I’ve talked in earlier retrospectives about the importance of the fax machine to enable my initial telecommuting. In the early years, what I was doing was rare enough that I spoke several times to business and service clubs about what it was like to telework and how to organize for it. Today, the fax is virtually a machine of the past, and technologies and ways to connect with colleagues and customers and suppliers abound. Telecommuting is no longer remarkable.
I’ve also spoken before about the importance of organizing the work space and the home life to support telecommuting. My current office in Iowa, which come this August I will have used for twenty years, is a great example of superior home office space. It is spacious, light-filled, and designed for efficiency. The furniture, which I designed, is perfect as a workspace and for hosting the equipment to stand alone, though those requirements, too, have diminished over time. Apps and multi-function machines that scan and copy and print reduce the equipment footprint.
I am now in a phase where my client work is diminishing in relation to open-source work, research and writing. When my children were at home, I strictly adhered to treating my office as such, never eating in it or watching TV, for example. I now find I have relaxed many of those earlier restrictions. All of us, I think, have gotten much more used to a streaming lifestyle.
There are many efficiencies and benefits to working from home. Eliminating commuting time is an obvious benefit and not needing to keep disparate work locations (including home) synchronized is a hidden time saver. The ability to handle home maintenance and child supervision are tremendous benefits little discussed.
Social media, while broad and on the surface supporting of even greater interaction, seems to satisfy less than physical interaction, which requires travel of some nature when one telecommutes. I think to be a satisfied full-time telecommuter that one must have the right personality, and be disciplined and not overly needful of constant physical interaction. At the same time, to stay sane, telecommuters should also look to adequate travel to break beyond social media. While telecommuting has worked for me and my family, and now millions engage in it, I suspect only a minority are the right match to it.
The biggest benefit has been the flexibility to both pursue gainful work that I love and enjoy in environments great for my wife and family. We have a pace of life and cost of living that would be the envy of any knowledge worker on the coasts, if they ever stopped to seriously consider it. For me, working from home has been the ultimate in the work-life balance. I feel truly fortunate, while realizing I have missed out on the camaraderie and physical interactions of the enterprise worker. There are always trade-offs.
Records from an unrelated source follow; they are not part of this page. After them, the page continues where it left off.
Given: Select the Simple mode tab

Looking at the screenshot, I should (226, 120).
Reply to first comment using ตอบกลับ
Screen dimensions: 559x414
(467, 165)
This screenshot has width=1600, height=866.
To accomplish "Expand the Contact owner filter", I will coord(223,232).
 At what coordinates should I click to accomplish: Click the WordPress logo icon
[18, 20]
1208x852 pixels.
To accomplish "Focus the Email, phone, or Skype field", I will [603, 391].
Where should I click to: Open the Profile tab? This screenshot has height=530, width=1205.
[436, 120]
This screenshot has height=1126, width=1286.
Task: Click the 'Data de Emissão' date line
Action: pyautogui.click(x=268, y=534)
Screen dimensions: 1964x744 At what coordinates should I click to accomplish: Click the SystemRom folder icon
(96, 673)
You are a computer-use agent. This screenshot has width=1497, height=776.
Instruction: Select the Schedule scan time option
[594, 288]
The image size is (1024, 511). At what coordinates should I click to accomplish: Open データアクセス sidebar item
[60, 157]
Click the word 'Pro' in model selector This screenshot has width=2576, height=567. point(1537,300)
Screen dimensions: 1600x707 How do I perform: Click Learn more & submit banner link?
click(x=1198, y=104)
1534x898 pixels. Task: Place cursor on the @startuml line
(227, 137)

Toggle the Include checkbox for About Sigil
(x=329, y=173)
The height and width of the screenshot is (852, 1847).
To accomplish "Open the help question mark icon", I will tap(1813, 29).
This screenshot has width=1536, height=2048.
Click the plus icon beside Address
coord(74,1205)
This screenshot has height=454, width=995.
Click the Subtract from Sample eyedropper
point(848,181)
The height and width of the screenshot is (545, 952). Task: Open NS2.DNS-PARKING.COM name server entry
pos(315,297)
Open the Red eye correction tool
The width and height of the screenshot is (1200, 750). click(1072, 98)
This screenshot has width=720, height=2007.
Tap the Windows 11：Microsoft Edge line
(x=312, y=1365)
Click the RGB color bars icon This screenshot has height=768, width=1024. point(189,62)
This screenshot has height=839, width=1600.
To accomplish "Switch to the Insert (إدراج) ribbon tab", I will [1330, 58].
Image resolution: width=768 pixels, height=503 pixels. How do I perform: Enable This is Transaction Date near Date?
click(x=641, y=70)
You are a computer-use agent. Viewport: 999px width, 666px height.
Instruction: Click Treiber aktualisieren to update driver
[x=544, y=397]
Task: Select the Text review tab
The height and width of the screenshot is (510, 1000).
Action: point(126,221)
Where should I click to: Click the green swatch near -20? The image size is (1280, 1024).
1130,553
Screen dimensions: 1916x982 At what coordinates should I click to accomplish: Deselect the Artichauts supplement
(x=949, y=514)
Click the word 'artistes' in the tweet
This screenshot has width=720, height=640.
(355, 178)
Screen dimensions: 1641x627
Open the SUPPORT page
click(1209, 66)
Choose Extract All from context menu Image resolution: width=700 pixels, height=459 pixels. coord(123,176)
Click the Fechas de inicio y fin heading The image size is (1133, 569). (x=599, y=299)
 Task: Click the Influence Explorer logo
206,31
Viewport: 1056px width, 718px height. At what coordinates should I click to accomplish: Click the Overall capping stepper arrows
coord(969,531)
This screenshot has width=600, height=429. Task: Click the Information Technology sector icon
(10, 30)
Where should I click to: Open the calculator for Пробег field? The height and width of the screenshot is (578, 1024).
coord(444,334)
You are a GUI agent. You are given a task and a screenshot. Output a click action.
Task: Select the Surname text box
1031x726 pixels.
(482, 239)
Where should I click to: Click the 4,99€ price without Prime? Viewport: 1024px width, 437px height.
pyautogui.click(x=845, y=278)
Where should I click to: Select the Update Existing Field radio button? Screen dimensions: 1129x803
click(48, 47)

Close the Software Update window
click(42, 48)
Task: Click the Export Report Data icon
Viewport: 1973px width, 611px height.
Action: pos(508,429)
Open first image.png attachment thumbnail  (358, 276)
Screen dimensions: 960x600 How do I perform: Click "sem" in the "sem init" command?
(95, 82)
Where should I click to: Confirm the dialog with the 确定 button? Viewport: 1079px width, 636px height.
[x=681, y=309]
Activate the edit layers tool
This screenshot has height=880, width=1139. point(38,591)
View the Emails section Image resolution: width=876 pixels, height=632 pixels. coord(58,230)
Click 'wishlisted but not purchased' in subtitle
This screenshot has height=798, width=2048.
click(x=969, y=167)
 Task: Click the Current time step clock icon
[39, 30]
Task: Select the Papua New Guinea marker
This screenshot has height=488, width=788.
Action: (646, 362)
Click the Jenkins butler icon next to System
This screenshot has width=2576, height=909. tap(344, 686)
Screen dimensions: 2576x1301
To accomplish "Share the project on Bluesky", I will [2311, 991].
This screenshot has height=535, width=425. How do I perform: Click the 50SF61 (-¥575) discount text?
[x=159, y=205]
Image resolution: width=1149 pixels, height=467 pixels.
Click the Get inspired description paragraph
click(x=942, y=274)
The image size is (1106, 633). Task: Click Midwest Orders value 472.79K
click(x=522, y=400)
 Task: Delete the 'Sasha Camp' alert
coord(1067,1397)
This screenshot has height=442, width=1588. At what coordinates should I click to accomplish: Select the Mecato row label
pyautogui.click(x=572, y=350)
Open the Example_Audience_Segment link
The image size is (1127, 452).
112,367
I, and my family, have been blessed to be able to live where the pace is reasonable and the costs still provide value. I do not mean to make it heroic, but it does take some moxie to just go out in the marketplace, hang the shingle, and put one’s skills on the bottom line. Telecommuting may not be the best path for all, but for those with the right skills and personality, the benefits can be manifest. I hope to enjoy this lifestyle for many years to come. Perhaps you may, too.